»»

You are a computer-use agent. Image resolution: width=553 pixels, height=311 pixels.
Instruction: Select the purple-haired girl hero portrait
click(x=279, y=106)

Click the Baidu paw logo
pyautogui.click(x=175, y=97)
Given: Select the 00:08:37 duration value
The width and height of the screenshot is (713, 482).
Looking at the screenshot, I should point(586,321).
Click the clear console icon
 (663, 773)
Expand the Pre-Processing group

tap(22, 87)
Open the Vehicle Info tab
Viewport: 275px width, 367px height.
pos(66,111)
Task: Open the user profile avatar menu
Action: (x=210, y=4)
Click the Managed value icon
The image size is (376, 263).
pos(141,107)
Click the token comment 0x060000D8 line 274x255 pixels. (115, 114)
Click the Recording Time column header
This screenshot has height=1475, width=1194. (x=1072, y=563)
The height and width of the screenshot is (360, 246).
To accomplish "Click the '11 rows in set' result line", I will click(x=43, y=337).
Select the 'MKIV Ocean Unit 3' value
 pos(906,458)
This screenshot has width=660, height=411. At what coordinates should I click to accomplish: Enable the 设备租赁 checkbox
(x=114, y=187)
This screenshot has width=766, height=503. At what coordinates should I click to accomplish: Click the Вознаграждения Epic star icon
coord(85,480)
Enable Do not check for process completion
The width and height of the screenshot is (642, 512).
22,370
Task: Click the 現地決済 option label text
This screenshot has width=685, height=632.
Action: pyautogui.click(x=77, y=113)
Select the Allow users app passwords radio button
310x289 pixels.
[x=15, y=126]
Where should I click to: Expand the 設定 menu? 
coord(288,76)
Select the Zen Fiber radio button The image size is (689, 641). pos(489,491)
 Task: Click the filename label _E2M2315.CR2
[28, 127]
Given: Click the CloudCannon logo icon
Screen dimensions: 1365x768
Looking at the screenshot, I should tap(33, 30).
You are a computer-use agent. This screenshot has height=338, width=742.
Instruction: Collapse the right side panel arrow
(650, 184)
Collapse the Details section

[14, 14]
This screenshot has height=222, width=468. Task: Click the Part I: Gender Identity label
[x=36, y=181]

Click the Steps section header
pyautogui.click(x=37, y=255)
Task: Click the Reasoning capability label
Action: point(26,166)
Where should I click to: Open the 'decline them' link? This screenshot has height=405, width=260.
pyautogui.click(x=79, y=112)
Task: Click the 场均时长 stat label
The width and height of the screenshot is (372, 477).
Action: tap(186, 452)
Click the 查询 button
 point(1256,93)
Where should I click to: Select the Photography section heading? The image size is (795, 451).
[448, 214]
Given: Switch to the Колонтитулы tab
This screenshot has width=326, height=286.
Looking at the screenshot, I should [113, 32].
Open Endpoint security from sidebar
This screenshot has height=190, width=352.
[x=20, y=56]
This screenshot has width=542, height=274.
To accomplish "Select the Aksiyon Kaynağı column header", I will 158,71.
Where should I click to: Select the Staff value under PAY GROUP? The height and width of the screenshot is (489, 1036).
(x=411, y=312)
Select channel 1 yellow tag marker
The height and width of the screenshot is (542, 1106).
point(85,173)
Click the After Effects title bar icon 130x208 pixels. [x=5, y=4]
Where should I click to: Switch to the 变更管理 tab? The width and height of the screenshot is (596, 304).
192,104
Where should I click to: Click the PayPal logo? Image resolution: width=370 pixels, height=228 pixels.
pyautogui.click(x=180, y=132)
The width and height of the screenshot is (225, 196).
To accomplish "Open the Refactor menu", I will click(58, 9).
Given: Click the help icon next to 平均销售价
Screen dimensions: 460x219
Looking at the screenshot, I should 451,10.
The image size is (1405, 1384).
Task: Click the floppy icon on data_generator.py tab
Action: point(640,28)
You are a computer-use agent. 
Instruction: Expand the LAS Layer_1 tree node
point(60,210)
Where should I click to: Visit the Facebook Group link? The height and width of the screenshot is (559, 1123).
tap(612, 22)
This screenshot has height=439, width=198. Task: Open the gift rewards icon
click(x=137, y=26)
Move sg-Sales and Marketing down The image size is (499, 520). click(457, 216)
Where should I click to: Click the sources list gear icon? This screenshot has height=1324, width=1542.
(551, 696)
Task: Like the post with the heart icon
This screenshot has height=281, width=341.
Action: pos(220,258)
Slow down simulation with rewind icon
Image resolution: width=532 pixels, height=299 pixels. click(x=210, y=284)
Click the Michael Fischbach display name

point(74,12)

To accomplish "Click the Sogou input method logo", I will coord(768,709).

««

Description of the task: Please copy out each line of the data in which the word "computer" occurs.

Solution to this problem:
You are a computer-use agent. Image resolution: width=553 pixels, height=311 pixels.
You are a computer-use agent. This screenshot has height=338, width=742.
You are a computer-use agent. 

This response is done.